Don’t Look the Other Way: The Tragic Effects of the Climate Crisis Are Unfolding in Southern Madagascar, Where Hundreds of Thousands of Lives Are in the Grip of Drought of Famine
Hundreds of thousands of lives are at risk in southern Madagascar where, for the first time in the country, catastrophic levels of hunger have been recorded.
For the first time, pockets of catastrophic hunger have been recorded in southern Madagascar. At least 1.14 million people in the Grand Sud need emergency food and nutrition assistance and have been suffering from hunger since the start of the lean season last September.
Eyewitness Accounts From the Epicenter of the Crisis
In Amboasary, one of the southernmost districts, 14,000 people out of a total population of around 200,000 are already facing famine-like conditions. The ground beneath their feet is dry and cracked.

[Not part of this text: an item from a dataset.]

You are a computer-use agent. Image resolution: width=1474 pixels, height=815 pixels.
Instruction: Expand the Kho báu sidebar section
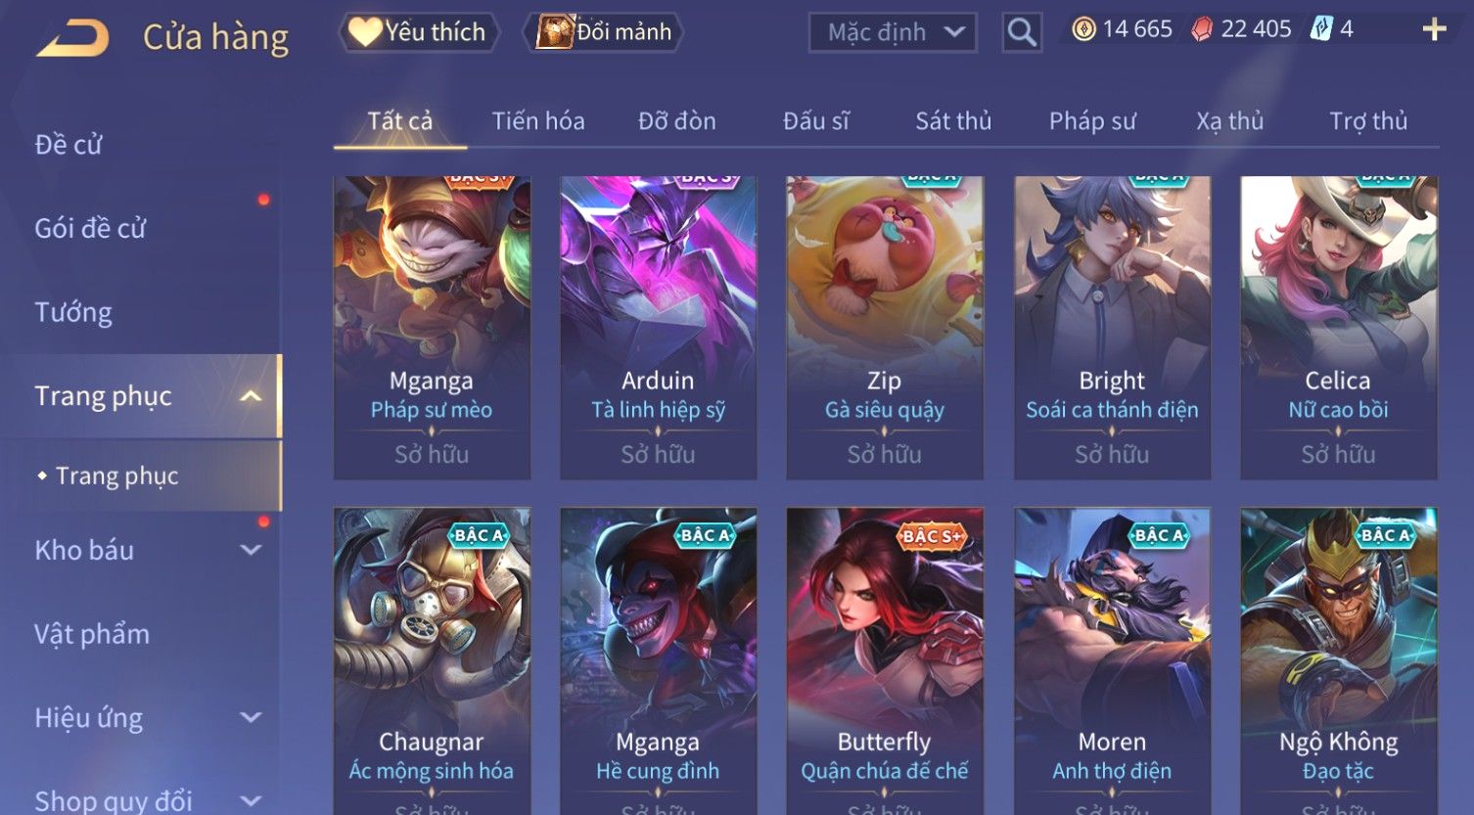(x=251, y=550)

No water flows beneath bridges and there is a stillness as people and cattle wander where once there was rushing water.
Makeshift shops sell a handful of tomatoes, rice cakes and live chickens. But for many, there is no money to buy food and firewood — let alone water and utensils to cook with. To have some money, families have sold most of their worldly possessions.
Tamaria
I meet Tamaria in Fandiova Center, Amboasary. She is a mother of 7 and has taken in children who have lost both their parents. She sits outside her bamboo hut. A plate of dried cactus is in front of her and 4 children. They pick at the seeds.

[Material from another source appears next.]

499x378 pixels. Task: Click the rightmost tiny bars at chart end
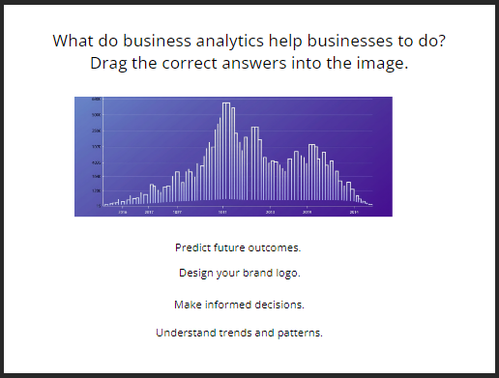[x=367, y=203]
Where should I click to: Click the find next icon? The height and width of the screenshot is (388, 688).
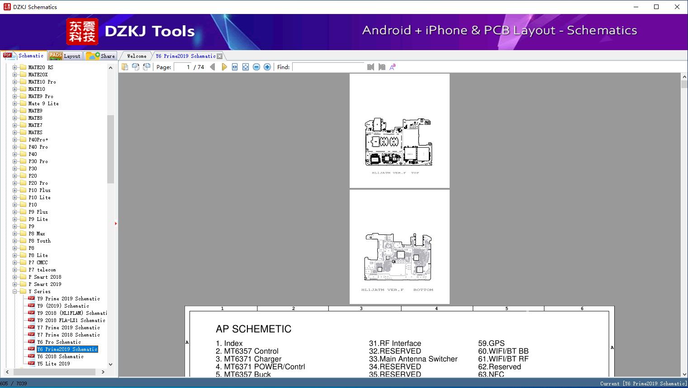382,67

“There is nothing to do here,” she says. “I have no land so I cannot cultivate anything. We sold all our domestic goods, including spoons. If we find green vegetables and want to cook them, for example, we need to borrow pots from other people. I have nothing left and it is painful.”
There are women and children walking barefoot on the road between villages, traveling for hours to gather and carry what water and firewood they can. Without food and water, people are becoming weaker every day.
Tema
Tema, lives in Toby Mahavelo and receives United Nations World Food Programme (WFP) emergency food rations.

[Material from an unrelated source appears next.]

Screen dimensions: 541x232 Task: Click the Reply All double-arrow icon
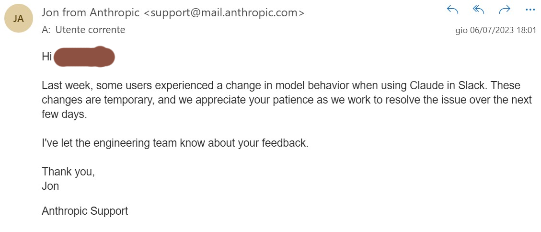(x=479, y=10)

“Without the U.N. World Food Programme’s assistance, since we’re left with nothing to eat, I think we would have died,” she says. “I don’t know who to turn to. I pray day and night to see light at the end of the tunnel.”
“We save this food to ensure we have something in our tummy. We don’t need to be full, just to eat something and to avoid being left with nothing to eat.”
“Before getting the U.N. World Food Programme’s support, I used to walk several miles to go to Ambovombe where I begged. Sometimes, I got 3,000 Malagasy ariary (less than $1) that I had to make last for a few days. It enabled me to buy edible leaves for my family.”
The island of Madagascar has become more isolated in the last year due to COVID-19 travel restrictions, meaning longer travel times to bring food into the country and into the hands of people in need. The U.N. World Food Programme is scaling up its response to reach 1 million people with food rations like corn, beans and oil as well as nutritious food for little children facing the worst effects of severe hunger.